After Atoning, Will It Just Be Back to Business As Usual?


The last wail of the shofar has been sounded. Our prayers for a heal­thy and good year ahead have been delivered. And those leftover bagels and cream cheese from the break fast? They became your office lunch for the next three days. The High Holidays are over — back to work, back to school, back to business as usual.

As Yom Kippur now fades into a memory replaced by the exigencies of our Blackberry- and iPhone-driven lives, those vows we made during prayer services to do better and be better are at risk of fading, too. C’est la vie. It’s human nature.

But one prayer we recited on Yom Kippur still stands in my mind days later — the 44 confessions that constitute the Al Chet. It is significant not only because it accurately reflects the gamut of our fallibilities and shortcomings, but because we recited it 10 times throughout the 25-hour fasting period. Maybe the sages who authored this prayer knew something about human psychology —the more frequently we repeat something, the likelier we are to remember it. Meditate on our errant ways of the past year enough times and perhaps we will better stick to our new year’s resolutions long after the last apple has been dipped in honey.

But there’s another reason why the Al Chet still resonates. Of all the transgressions we confessed to in this prayer, none was mentioned more frequently than those committed by our tongue — through foolish talk and vulgar talk; evil talk and lying; false denial, tale bearing and insincere confession.

In all, 11 different ways that speech can hurt us and harm others. That careless language is so easy to indulge in is the reason why I believe we are reminded of it so many times. In a society where trash-talking reality TV commands outsized attention and influence on our lives, what incentive is there for us to show restraint and thought in our own daily discourse?

Enter the Al Chet to remind us that as Jews, we don’t take our cues from celebrity culture.

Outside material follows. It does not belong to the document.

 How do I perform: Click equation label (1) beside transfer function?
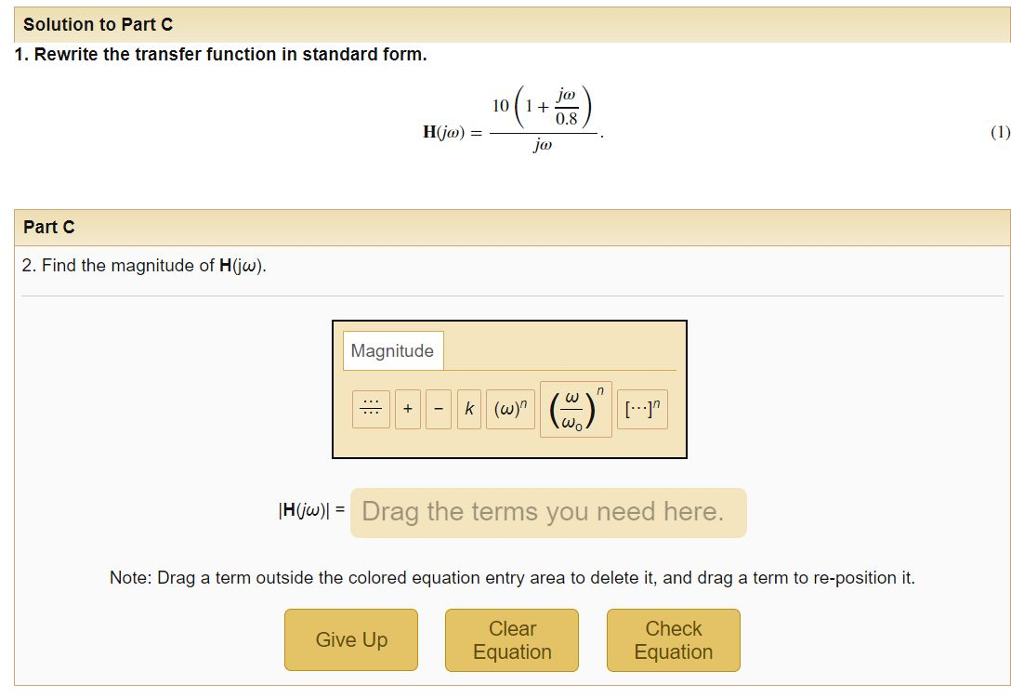(x=1000, y=132)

Indeed, the struggle to guard our tongues itself can be seen as a meta­phor for the larger struggle of being a good Jew. Both are difficult, both demand discipline, both set high moral standards for our conduct. But by raising the bar on our speech, our behavior and our character throughout the rest of the year, we are acknowledging our commitment to the vows we made just days ago.

And how best to remain faithful to those vows when life gets in the way? Here’s a suggestion. Write down your top three new year’s resolutions on a piece of paper. Insert it into your Passover Haggadah. As you flip through the Haggadah come next March, you’ll stumble upon the note you wrote to yourself six months prior, affording the opportunity to review your progress, acknowledge your accomplishments or get back on track if you’ve strayed from the course.

What better way to honor your commitment to change while connecting in a personal way to two of our major holidays, which are bound together in similar themes of renewal, rebirth and re-dedication.

Lorne Opler is a freelance writer based in Toronto.